Its really gonna freak them out when I lose my voice next week LMBO


----------



## LilianNoir (Oct 14, 2020)

Oh girl, I feel you.
I've been in complete quarantine at home with very few exceptions( and even those were always with a mask on, limited contact, briefly).
And I think BECAUSE I've been spending more time home(along with my husband) my allergies have gotten worse, because now I'm in a tiny house with three cats and another human, 24 hours a day, and we're not great at vacuuming every day and the vacuum robot broke for like 3 months....
so I imagine the dust and dander in the house were off the charts, even with two air purifiers running.
Couple that with normal florida allergens, and there've been more than a few weeks when I had to calm myself down. "it's just allergies, it's just allergies, it's just allergies".


----------



## amycooper (Oct 14, 2020)

Yeah, talk about it. I too had the same issue couple of weeks back. Even, when I sneezed in the public area with my mask on, people think that I am a deadly plague lol! Everyone is concerned to stay away from Covid during this situation, and I understand their concerns.


----------



## rdc1978 (Oct 14, 2020)

Catscankim said:


> So I have a sinus infection. I had ppl walking up to me (with n95s on) all night...you ok, you want to get tested, what's wrong? I'm not even sick sick. This is my season. I'm not coughing, no fever, no body aches, no symptoms of covid. I don't even feel sick. I'm just stuffy. Every body is avoiding me like the plague LOL. I have been doing this my entire life. I have sinus issues. I know my sinuses lol.
> 
> Wait till they see me in a few days when it's full-blown. I have a prescription of amoxicillin that I didn't take when I got my root canal, so I started that tonight. And I started Mucinex. I'm medicating myself just to keep myself from looking covid. I usually just let it run its course.
> 
> Its really gonna freak them out when I lose my voice next week LMBO



That sucks.  my mom has had a recurrent cough for years, YEARS!  I have no idea why, but her doctor is super reluctant to send her to a specialist and so, she coughs.  She isn't sick, she just coughs.  I cannot tell you how many times my poor mother has gotten dirty looks and when we were sitting in a restaurant the other day just waiting for her order, the proprietor gave her a bottle of water and was very, very clearly worried.  She felt so awful and just left to wait in the car.  I feel so bad for her, but at the same time I understand that people are scared.  I cannot wait until there is a better handle on this.



LilianNoir said:


> Oh girl, I feel you.
> I've been in complete quarantine at home with very few exceptions( and even those were always with a mask on, limited contact, briefly).
> And I think BECAUSE I've been spending more time home(along with my husband) my allergies have gotten worse, because now I'm in a tiny house with three cats and another human, 24 hours a day, and we're not great at vacuuming every day and the vacuum robot broke for like 3 months....
> so I imagine the dust and dander in the house were off the charts, even with two air purifiers running.
> Couple that with normal florida allergens, and there've been more than a few weeks when I had to calm myself down. "it's just allergies, it's just allergies, it's just allergies".
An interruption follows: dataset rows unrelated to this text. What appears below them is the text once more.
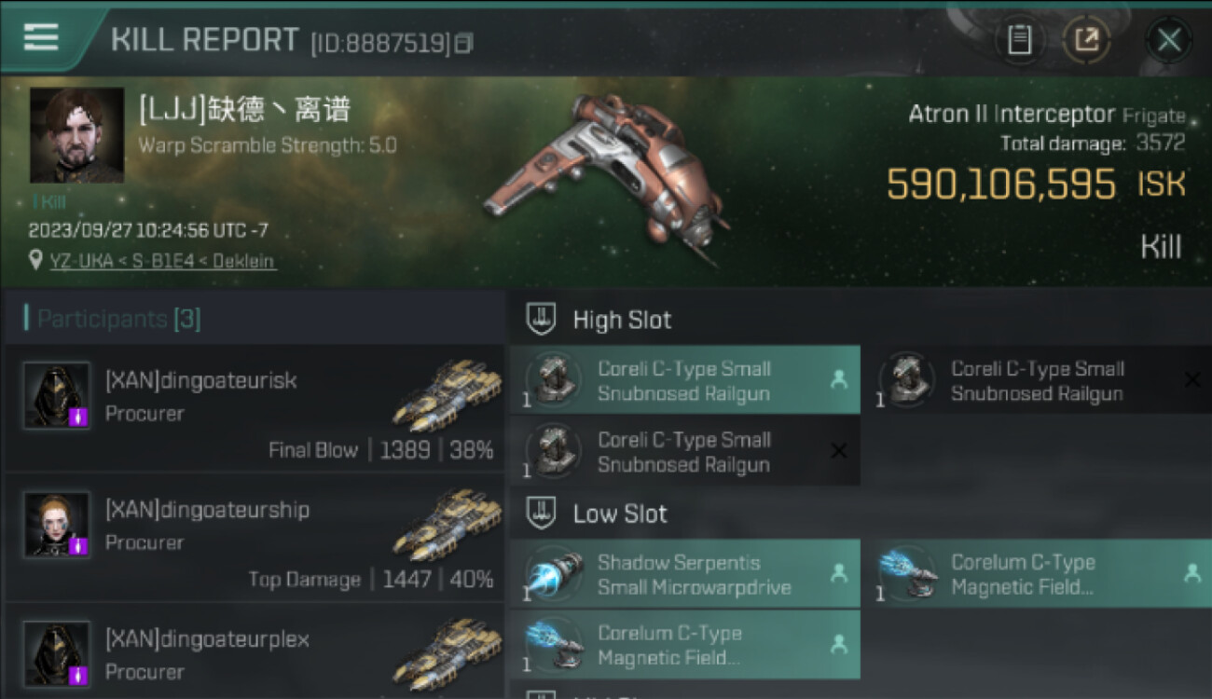Select the dingoateurisk participant portrait
This screenshot has width=1212, height=699.
pos(57,395)
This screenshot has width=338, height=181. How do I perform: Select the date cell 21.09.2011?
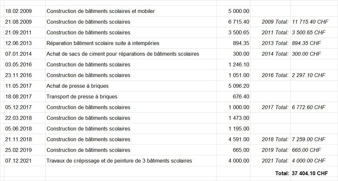click(18, 33)
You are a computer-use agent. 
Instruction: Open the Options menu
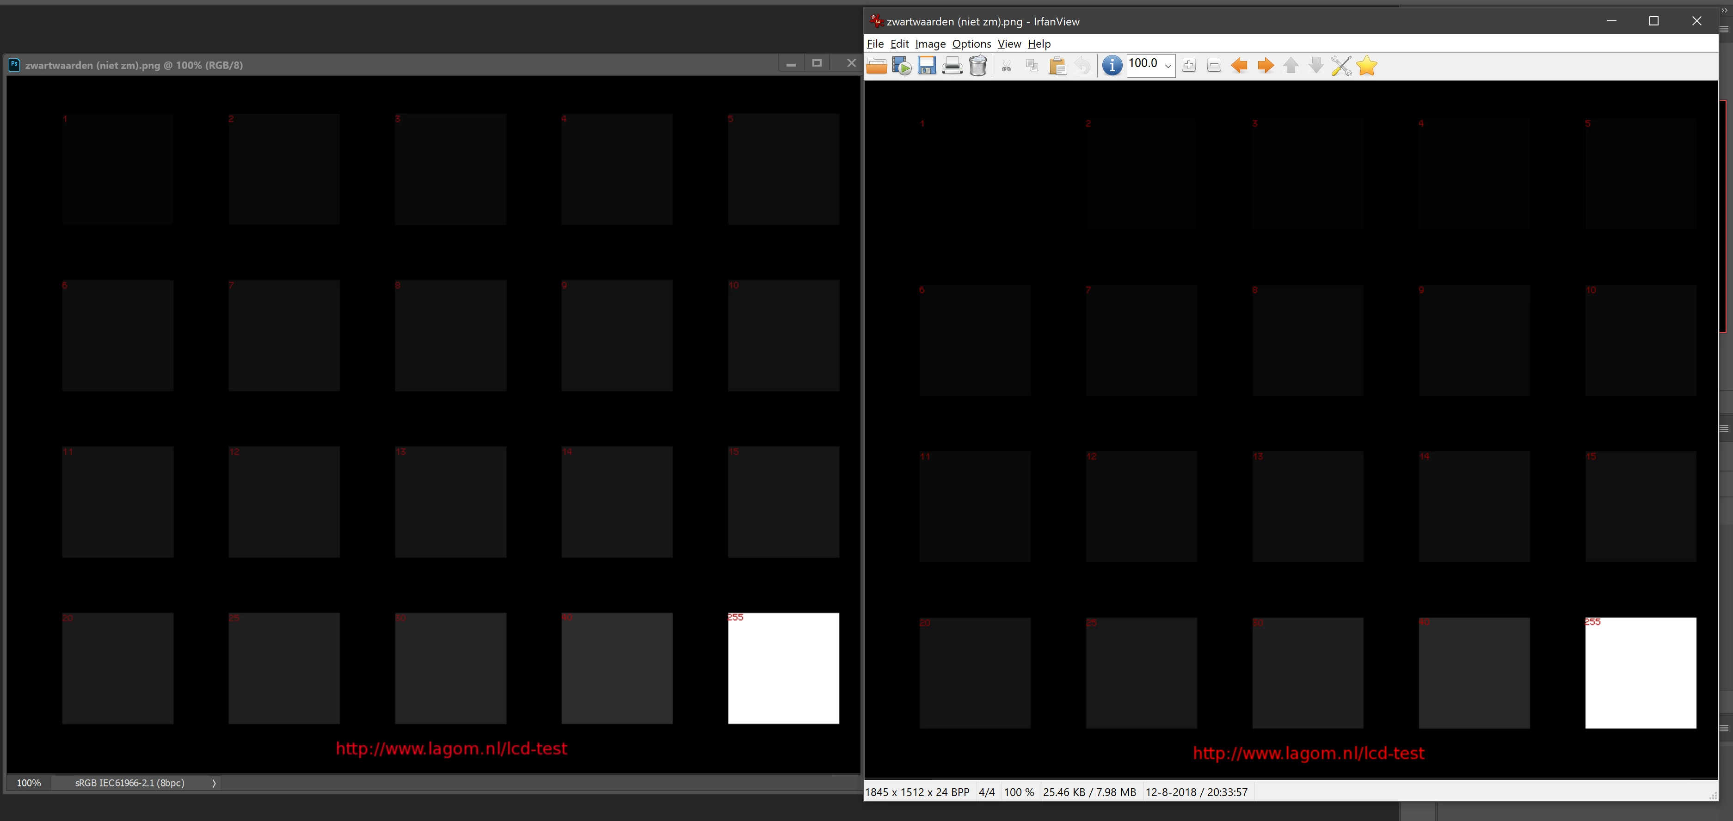[971, 44]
LOL, my allergies have been acting up too.  I coughed three times the other day and my throat was slightly sore.  I was convinced I had covid.  But I think that I'm a little more paranoid and vigilant because I have an underlying condition.


----------



## msunnerstood (Oct 14, 2020)

My husband is very high risk so we all pretty much stay home but one of us have to leave the house for certain things and we are likely one of those paranoid people. Not for the sake of being judgy, but because for him, it would be a death sentence.
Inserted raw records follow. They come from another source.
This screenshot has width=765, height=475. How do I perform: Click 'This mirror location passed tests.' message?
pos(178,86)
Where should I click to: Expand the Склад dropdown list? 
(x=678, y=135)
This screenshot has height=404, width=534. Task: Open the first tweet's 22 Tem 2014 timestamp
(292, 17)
On the other hand, if he did ever leave the house, he would be the recipient of those looks because he has a permanent cough from the lung damage that happened during his arrest.


----------



## Megan (Oct 14, 2020)

I have chronic sinusitis...I'm lucky my coworkers saw me sick all last year, so a couple of sniffles don't really bother them. Back in March though! I couldn't so much as blow my nose without someone making a comment. I just hope I don't get bronchitis again (had it three times last year)...because that's going to be fun to explain....also bronchitis kind of sucks.


----------



## peachymoon (Oct 14, 2020)

I can relate to quite a few of you on this post. It's getting to be that time of year where the tree pollen starts building up, so I started taking Flonase again (on top of Claritin, which helps me for mild stuff). I get bad sinusitis when the tree pollen count gets really high. This year I lost my voice and had a terrible cough all in the beginning of March. I knew that it was the peak of my allergy symptoms, but I also had to explain myself to people, constantly "joking" that it wasn't the coronavirus we were all hearing about on TV. At that point it was still not that serious of a threat everywhere, but when that happens again next Spring, it probably won't be as easy to explain away. >.<


----------



## AliOop (Oct 14, 2020)

I splurged with some real cream in my coffee at a restaurant the other day. Even a titch of dairy gives me an immediate, phlegm-y cough and constant throat clearing. I was getting lots of looks, so fortunately we finished and left soon thereafter.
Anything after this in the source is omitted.